Au cœur de cette relecture budgétaire : le choc pétrolier provoqué par l’affrontement militaire opposant depuis fin février 2026 les États-Unis et Israël à l’Iran. La hausse des cours du brut reconfigure les perspectives financières des pays producteurs d’hydrocarbures, dont le Cameroun, qui espère désormais bénéficier d’un surplus de recettes pétrolières.

Pour Yaoundé, cette embellie potentielle pourrait renforcer temporairement les capacités de financement de l’État dans un contexte marqué par la pression de la dette, les besoins d’investissement public et la montée des dépenses sociales. Les revenus additionnels attendus du pétrole pourraient ainsi offrir une marge de manœuvre bienvenue au Trésor public.

Mais cette perspective cache aussi une fragilité plus profonde.
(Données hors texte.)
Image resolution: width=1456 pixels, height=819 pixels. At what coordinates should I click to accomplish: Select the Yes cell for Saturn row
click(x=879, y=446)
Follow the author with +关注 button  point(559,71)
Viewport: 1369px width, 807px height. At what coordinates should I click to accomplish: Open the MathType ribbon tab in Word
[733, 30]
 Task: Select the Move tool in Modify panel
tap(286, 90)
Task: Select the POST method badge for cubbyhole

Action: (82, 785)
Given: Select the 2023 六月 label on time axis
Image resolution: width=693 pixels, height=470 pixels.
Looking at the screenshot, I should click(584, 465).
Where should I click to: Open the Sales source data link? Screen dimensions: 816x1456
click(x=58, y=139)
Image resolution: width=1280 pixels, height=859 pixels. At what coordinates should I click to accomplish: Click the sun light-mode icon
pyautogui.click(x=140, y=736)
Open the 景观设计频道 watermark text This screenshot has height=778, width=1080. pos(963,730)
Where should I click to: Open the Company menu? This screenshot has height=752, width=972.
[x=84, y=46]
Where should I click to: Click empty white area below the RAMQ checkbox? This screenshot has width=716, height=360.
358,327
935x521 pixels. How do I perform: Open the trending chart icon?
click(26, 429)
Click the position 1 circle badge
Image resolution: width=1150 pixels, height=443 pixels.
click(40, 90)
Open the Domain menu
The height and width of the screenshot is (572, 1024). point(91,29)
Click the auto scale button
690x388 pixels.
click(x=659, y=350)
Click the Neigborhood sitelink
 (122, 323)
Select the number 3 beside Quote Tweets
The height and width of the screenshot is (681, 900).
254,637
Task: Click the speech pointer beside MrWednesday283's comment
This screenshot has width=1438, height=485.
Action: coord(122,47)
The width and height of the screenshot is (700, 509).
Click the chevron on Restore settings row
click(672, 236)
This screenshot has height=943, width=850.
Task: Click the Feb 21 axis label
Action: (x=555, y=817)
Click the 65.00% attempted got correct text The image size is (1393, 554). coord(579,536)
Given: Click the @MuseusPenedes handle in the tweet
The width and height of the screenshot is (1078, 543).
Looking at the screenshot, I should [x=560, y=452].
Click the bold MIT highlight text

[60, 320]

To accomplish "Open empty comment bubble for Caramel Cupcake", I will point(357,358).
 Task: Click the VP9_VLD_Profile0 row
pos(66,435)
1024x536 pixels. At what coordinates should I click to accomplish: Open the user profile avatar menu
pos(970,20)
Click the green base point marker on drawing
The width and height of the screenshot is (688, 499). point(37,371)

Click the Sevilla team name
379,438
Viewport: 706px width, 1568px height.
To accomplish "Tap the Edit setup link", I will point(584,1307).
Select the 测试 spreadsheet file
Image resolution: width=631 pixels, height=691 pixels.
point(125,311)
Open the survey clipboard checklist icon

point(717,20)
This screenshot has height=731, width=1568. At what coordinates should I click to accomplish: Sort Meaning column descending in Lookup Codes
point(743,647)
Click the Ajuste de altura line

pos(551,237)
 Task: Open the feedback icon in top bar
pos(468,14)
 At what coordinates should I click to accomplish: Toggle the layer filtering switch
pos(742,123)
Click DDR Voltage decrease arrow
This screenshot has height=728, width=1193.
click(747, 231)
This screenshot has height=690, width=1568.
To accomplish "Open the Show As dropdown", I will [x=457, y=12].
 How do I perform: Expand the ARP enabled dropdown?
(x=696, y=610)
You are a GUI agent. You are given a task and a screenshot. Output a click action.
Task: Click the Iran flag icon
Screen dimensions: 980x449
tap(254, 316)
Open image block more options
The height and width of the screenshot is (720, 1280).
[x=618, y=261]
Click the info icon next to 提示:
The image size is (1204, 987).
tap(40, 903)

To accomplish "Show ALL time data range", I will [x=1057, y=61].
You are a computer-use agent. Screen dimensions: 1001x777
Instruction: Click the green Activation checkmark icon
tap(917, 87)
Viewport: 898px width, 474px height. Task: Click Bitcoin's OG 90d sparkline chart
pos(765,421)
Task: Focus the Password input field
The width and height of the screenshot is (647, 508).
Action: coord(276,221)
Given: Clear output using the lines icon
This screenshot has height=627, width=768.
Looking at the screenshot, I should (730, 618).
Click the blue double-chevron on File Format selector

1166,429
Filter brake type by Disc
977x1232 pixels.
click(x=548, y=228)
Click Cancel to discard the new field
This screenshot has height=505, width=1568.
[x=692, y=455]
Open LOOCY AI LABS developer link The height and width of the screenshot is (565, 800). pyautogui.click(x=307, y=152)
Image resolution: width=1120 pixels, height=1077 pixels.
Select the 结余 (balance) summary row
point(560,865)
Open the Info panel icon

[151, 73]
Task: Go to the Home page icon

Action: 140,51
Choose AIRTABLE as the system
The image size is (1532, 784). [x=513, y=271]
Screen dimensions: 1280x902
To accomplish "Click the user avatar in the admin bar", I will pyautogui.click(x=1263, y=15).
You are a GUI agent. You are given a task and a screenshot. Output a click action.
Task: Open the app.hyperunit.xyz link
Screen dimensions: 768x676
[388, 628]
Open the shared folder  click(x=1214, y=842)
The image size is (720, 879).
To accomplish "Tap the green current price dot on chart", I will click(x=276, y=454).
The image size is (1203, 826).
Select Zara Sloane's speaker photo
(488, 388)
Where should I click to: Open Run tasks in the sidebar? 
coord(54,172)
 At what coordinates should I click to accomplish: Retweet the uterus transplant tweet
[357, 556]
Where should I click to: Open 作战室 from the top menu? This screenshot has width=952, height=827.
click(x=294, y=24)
Pour l’analyste financier Patrick Duprix Anicet Mani, cette neuvième révision budgétaire consécutive illustre les limites d’une planification économique encore trop dépendante des fluctuations extérieures.

Selon lui, la répétition des lois de finances rectificatives traduit « une vulnérabilité chronique de la programmation budgétaire camerounaise face aux chocs exogènes », notamment ceux liés à l’énergie et au commerce international.

Dans les milieux économiques, plusieurs observateurs soulignent que cette situation met en évidence le défi majeur de diversification auquel reste confrontée l’économie camerounaise. Malgré les ambitions affichées d’industrialisation et de transformation locale, les recettes publiques demeurent fortement sensibles aux variations des matières premières.

Cette probable révision budgétaire intervient également dans un contexte où plusieurs économies africaines subissent simultanément les effets combinés de l’inflation importée, du ralentissement du commerce mondial et de la hausse des coûts logistiques internationaux.

Pour le Cameroun, l’enjeu dépasse désormais la simple correction comptable. Il s’agit de préserver la stabilité macroéconomique tout en rassurant investisseurs, bailleurs internationaux et partenaires financiers sur la capacité du pays à maintenir une trajectoire budgétaire soutenable dans un environnement mondial de plus en plus imprévisible.